I will say I have a small beef with the cover of ‘Zac and Mia.’ When I saw it, my first thought was “not YA.” Now, having come from Reading Matters and the many legitimate and important discussions surrounding gender-flipped covers, I’m not saying that I think a twee cover featuring a guy and girl in Nicholas Sparks-esque almost-kissing pose would be better. Far from it. But the ‘Zac and Mia’ cover does not work for me and doesn’t lend itself to the incredible and heartfelt story within. Initially I thought maybe the weird Evil-Eye petals would make story-sense . . . but if it was ever explained then it went over my head. Look, someone like John Green can get away with a sparse Rodrigo Corral clouds cover because it’s John Green and his name is the cover (at this point, he could probably even get away with a black cover, Spinal Tap style). But for this really beautiful book about two kids finding each other under the worst of circumstances; I just wanted something more. And something that would let teen readers know this is a book with a lot of heart and heartache. I normally love Text covers and I actually don’t normally comment on book covers at all (unless they’re offensive); but I think ‘Zac and Mia’ has missed out on a lot by going for an unemotional literary look over more accessible and appealing YA, and it pains me to point that out.

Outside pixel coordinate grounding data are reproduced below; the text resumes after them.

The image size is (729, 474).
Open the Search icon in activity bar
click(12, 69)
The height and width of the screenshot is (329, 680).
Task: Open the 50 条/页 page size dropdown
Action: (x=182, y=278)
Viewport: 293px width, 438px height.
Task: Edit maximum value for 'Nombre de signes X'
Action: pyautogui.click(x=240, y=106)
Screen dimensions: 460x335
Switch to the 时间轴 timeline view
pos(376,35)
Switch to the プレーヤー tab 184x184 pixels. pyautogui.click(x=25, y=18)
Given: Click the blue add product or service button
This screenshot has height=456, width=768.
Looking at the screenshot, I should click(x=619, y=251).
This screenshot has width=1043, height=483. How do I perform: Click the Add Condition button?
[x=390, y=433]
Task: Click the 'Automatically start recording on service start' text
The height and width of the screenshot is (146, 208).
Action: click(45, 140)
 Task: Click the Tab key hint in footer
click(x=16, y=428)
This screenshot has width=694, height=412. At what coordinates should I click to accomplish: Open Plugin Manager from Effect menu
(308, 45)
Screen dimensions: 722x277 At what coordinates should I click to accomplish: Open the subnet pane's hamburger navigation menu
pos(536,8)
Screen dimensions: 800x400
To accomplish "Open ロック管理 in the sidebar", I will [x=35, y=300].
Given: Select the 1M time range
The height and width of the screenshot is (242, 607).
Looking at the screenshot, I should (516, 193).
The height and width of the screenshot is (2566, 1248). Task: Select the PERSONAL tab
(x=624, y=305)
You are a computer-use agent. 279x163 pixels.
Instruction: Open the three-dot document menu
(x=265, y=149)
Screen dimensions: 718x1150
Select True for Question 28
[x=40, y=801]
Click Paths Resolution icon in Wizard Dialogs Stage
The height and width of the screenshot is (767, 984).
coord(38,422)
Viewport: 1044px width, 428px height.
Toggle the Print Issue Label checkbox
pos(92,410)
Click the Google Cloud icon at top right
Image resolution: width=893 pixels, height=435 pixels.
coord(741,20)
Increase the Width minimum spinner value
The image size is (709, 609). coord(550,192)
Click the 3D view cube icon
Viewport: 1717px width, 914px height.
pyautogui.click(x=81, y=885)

‘Zac and Mia’ pulls no punches and offers no easy outs for readers. This is a young adult book about two teenagers in the thick of their cancer battle; examining their boredom and fear, grieving Facebook friends and the infuriating hell of living in a modern age where we can send a robot to Mars but have no cure for what kills close to seven million people every year. Another triumph for the Text Prize, A.J. Betts is in good company and ‘Zac and Mia’ is another great read.
4/5
Lovely review! Zac and Mia looks fantastic, I'm very disappointed that it's not available in the US. Hopefully that changes soon!
ReplyDelete-Taylor @ Reading is the Thing
"Betts now joins the long list of beloved Australian children’s and young adult authors who found their start with the prestigious Prize."
ReplyDeleteThis is her third book; I'm sure the prize is great but it's not her 'start'.